───── Input material ─────
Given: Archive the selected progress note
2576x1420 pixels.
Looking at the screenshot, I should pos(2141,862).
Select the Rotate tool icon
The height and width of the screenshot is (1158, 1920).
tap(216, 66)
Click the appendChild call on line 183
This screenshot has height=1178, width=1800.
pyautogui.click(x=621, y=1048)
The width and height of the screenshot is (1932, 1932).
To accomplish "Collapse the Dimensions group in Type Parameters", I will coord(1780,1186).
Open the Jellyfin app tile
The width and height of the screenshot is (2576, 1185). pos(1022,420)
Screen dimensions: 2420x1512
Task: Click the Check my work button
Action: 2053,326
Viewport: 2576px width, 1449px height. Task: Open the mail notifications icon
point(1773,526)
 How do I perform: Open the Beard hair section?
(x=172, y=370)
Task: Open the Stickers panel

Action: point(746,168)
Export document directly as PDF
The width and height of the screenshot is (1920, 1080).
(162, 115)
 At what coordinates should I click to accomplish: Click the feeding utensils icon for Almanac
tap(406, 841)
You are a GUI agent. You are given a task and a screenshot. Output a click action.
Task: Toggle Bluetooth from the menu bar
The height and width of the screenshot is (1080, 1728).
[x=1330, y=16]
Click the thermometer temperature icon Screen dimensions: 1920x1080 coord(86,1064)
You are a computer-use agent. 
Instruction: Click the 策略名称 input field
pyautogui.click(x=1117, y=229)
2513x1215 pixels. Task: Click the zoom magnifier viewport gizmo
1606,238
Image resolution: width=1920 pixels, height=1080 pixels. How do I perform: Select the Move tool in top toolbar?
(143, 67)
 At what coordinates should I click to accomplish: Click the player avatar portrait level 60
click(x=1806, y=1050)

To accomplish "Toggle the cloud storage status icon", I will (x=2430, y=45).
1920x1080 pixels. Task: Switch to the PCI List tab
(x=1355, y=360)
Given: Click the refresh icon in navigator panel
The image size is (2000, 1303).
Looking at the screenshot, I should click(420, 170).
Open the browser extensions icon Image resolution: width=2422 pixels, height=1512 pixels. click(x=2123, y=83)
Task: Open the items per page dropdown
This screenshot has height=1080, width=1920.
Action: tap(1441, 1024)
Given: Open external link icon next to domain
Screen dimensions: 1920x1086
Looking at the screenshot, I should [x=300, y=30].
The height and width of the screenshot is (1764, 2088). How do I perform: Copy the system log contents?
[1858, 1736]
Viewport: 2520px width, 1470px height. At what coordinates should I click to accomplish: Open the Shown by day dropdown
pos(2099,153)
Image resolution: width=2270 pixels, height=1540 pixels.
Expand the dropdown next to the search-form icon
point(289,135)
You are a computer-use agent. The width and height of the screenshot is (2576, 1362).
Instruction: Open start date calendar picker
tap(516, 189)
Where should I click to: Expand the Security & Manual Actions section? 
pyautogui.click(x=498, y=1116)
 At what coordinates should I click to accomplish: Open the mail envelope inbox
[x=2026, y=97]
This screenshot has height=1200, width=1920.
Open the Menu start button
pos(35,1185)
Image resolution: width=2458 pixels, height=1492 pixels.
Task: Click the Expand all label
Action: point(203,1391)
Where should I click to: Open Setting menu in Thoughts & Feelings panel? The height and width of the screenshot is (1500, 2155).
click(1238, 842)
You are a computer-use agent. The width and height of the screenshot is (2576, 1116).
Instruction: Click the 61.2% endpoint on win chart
─────
Work to complete — Determine how many lines above contain the word "agent", then give the number by itself.

Task output — 4